# Цитируемый текст:
**********

Забайкальские казаки, как видно из описания событий, в бою под Тюренченом участия не принимали, находились далеко от тех мест, где развивались главные действия, но и их обвинили в причине поражения под Тюренченом. На казаков посыпались упреки, что они своевременно не обнаружили переправу японцев через реку Ялу и что об этом узнали обороняющиеся у Тюренчена войска только ночью с 17 на 18 апреля, и что казаки не обнаружили обход левого фланга Тюренченской позиции.
Абсурдность обвинений очевидна. Как могли казаки обнаружить переправу японцев или обход левого фланга русской позиции, если их там не было.
С началом Тюренченского боя 1-й Верхнеудинский полк наблюдал за побережьем там, где ему было указано. Потом последовали два распоряжения: первое — снять посты и идти на помощь Восточному отряду и второе — вернуться в Дагушань и охранять берег моря. Пока полк снимал посты, снова выставлял, деревня Хондухан была занята японским разъездом. Так как противник, переправившись через Ялу, шел вдоль берега моря, наблюдать за ним было бесполезно.
Пройдя Дагушань, полк двинулся по дороге на Сюян. Две сотни, 1-я и 2-я, под командованием войскового старшины Ловцова из-за неразберихи 21 и 22 апреля так и не присоединились к полку. Потом выяснилось, что они ушли к Чуанхо. Для наблюдения за противником у Хондухана был оставлен офицерский разъезд, кроме того, разъезды вели наблюдение за противником в районе Луомяо и Вандятынь. До начала мая полк простоял биваком на Хайченской дороге, севернее Сюяна.
Впервые прибывший в казачью часть бывший драгун Рейтерфен, назначенный на должность командира 2-й сотни 1 — го Верхнеудинского полка, в своих воспоминаниях так описал первые впечатления о встрече с забайкальскими казаками:
«…Непривычен был вид казачьего бивака. Удивлял вид 500 лошадей, похожих то ли на коз, то ли на лошадь Пржевальского, стоящих в коновязи в полковой сотенной колонне.

**********

(Сведения об элементах и положении текста)
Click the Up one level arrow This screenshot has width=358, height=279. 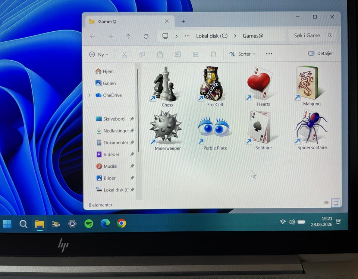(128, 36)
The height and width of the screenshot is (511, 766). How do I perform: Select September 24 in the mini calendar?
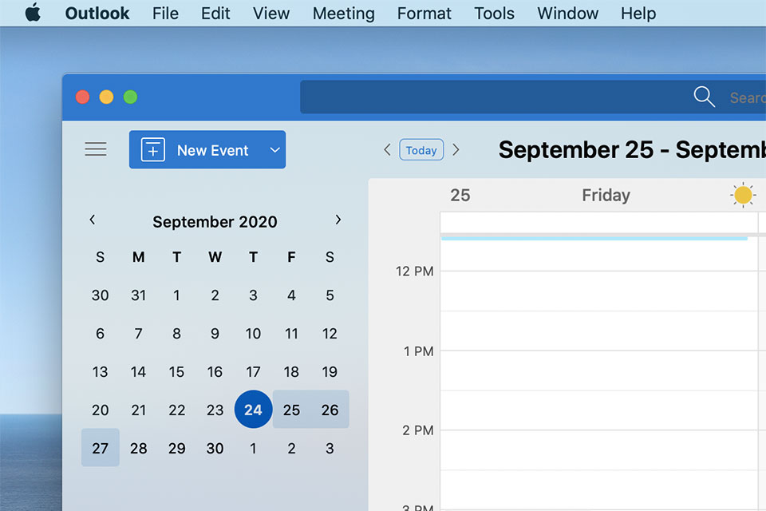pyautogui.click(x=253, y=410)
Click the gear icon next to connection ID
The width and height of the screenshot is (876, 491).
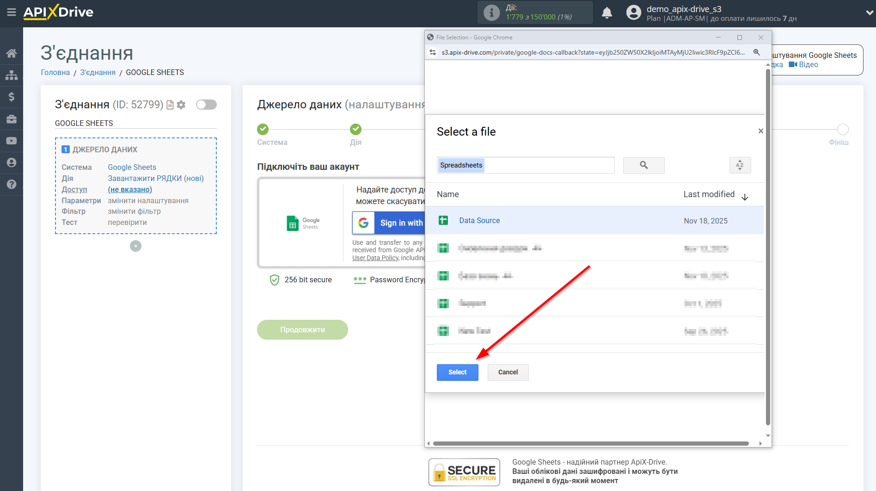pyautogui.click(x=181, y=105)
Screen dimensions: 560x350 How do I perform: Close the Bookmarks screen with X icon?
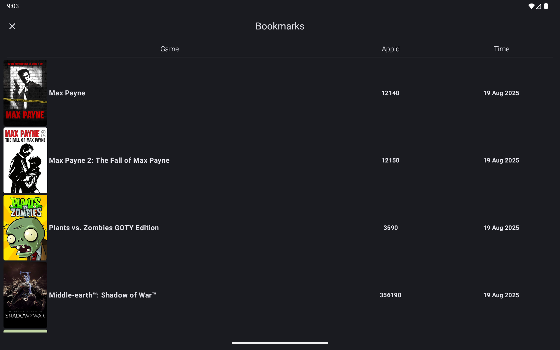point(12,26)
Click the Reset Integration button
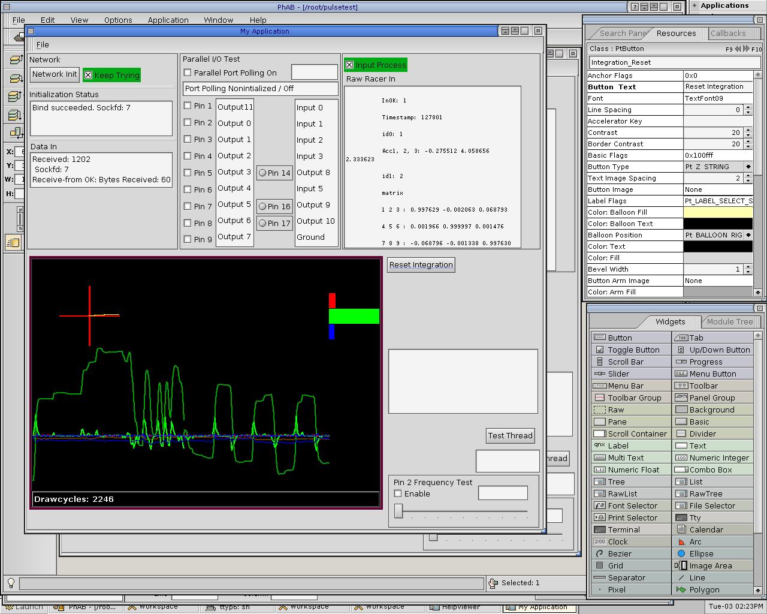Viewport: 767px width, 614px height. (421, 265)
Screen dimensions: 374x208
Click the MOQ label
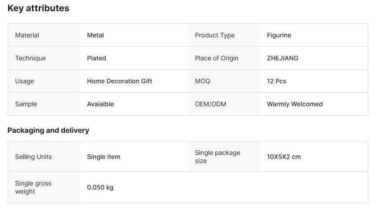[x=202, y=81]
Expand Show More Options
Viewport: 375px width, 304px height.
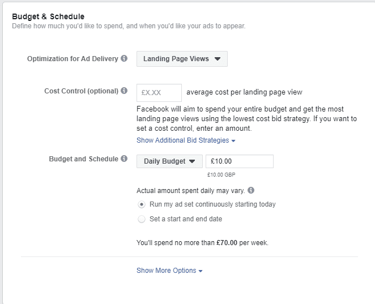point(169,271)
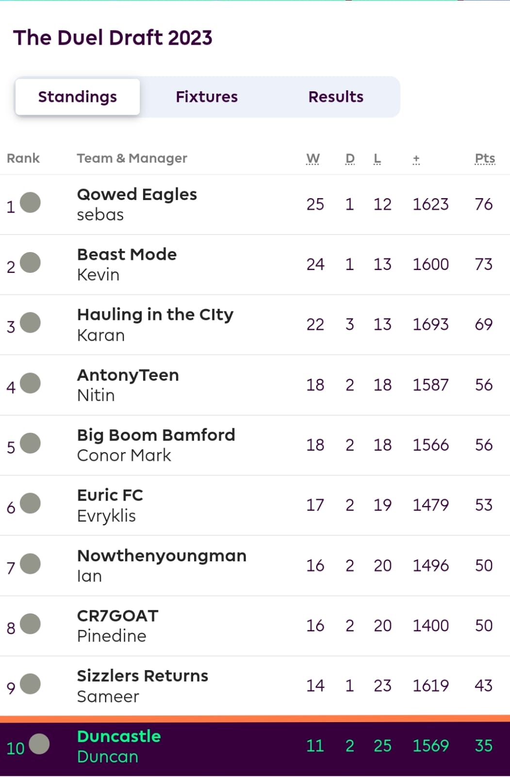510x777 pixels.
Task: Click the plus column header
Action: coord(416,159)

**********

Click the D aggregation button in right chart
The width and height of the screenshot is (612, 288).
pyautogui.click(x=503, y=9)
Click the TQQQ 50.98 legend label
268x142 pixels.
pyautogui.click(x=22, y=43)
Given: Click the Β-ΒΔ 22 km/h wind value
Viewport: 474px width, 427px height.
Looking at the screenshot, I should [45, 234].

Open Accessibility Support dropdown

**********

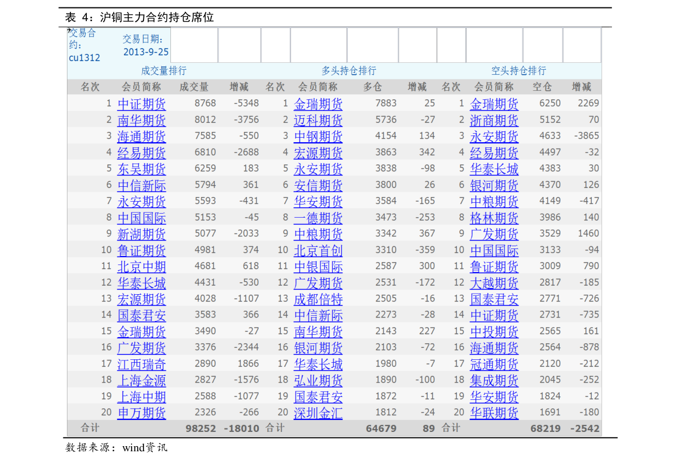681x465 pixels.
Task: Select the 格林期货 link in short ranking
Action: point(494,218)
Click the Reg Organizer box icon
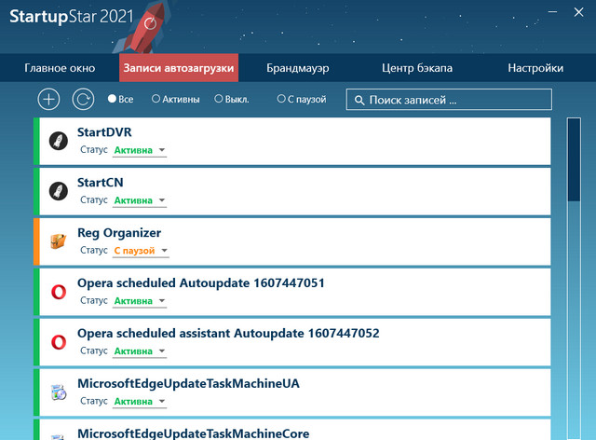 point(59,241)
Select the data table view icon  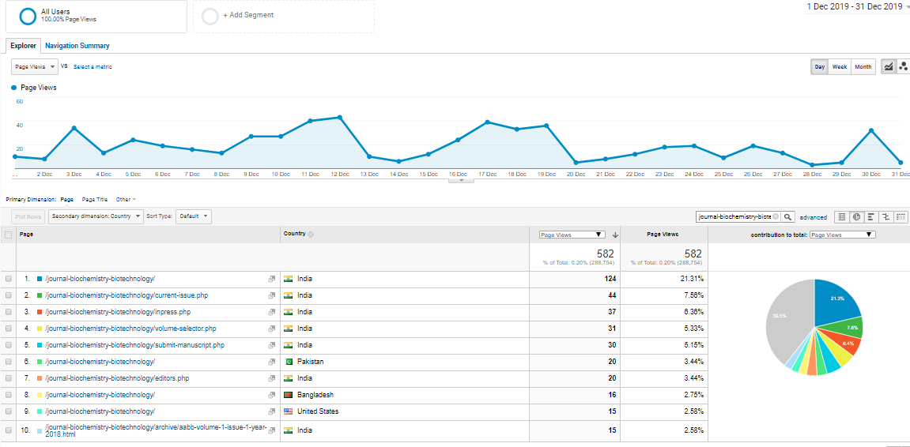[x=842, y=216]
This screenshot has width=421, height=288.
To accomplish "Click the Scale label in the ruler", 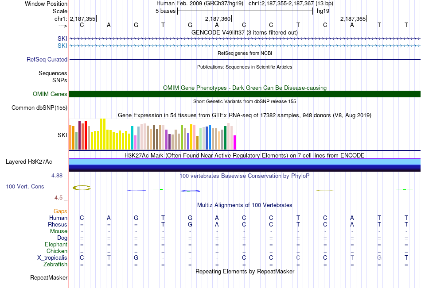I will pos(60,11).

**********

# Что нужно сделать:
[a] Куда, согласно цитируемому тексту, ушли 1-я и 2-я сотни под командованием войскового старшины Ловцова?
[b] Выберите из записей все строки, в которых встречается слово «dimensions», с учётом регистра.

# Решения задач:
[a] К Чуанхо.

[b]
Screen dimensions: 560x350 How do I perform: Close the Bookmarks screen with X icon?
Screen dimensions: 374x208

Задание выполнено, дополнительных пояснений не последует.